Desde una perspectiva estratégica, la acción de Wuilly demuestra cómo la disciplina noviolenta y el uso del simbolismo cultural pueden ser más poderosos que la confrontación directa. Como señala Chenoweth, los movimientos que logran sostener la noviolencia y atraer a distintos sectores sociales tienen más probabilidades de éxito. En este caso, el arte sirvió como puente entre el movimiento y la opinión pública, al tocar fibras emocionales que una consigna política sola no podría alcanzar.
Comparado con otros movimientos, como Otpor en Serbia que usó el teatro callejero, el caso de Wuilly ratifica que la creatividad y el arte no son elementos accesorios, sino herramientas fundamentales en las estrategias noviolentas. Como señaló Paola Lozada, en el módulo 2 “Fundamentos de la resistencia” del Curso El poder de la gente: la dinámica estratégica de la resistencia noviolenta del ICNC, «El relato puede mantener o transformar la realidad». Wuilly, con su violín, ayudó a narrar otra Venezuela: una que resiste con dignidad.

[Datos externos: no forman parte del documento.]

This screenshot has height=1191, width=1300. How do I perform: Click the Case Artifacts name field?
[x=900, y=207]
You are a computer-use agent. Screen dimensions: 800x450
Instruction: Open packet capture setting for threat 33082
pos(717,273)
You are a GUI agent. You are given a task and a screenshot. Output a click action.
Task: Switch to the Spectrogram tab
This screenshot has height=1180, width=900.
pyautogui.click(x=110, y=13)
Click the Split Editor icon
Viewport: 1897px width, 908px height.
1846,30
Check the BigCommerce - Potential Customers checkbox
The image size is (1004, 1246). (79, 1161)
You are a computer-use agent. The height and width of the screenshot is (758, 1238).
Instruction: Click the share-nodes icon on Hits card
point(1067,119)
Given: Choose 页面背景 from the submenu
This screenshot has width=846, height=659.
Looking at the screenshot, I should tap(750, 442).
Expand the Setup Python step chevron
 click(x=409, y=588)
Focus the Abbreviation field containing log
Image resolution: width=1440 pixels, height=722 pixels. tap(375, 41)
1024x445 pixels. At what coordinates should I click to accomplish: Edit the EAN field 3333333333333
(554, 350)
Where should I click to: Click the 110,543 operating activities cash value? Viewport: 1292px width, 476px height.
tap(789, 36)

Para quienes piensan que estas acciones son vacuas, es importante señalar que la resistencia noviolenta no siempre genera resultados inmediatos ni lineales, pero sí acumula fuerza, construye conciencia, rompe el miedo, genera solidaridad y mantiene viva la exigencia de libertad. En el caso de Wuilly Arteaga, su acción simbólica inspiró a miles, visibilizó la represión ante el mundo y puso rostro humano a la lucha por la democracia. No es poca cosa cuando un solo violín puede resonar más que cien discursos. Como explican las investigadoras Erica Chenoweth y Maria Stephan en su libro Why Civil Resistance Works: The Strategic Logic of Nonviolent Conflict, las campañas noviolentas exitosas muchas veces requieren tiempo, perseverancia y la acumulación de pequeños logros. Que el régimen aún esté en pie no significa que la acción no haya tenido efectos: sembró resistencia, incomodó al poder y dejó una huella que sigue inspirando. La historia nos enseña que incluso las dictaduras más férreas terminan cayendo cuando la ciudadanía persevera con organización y creatividad.
Ana Mª Carrasquero M.
Socióloga venezolana, defensora de DDHH y especialista en gerencia de proyectos.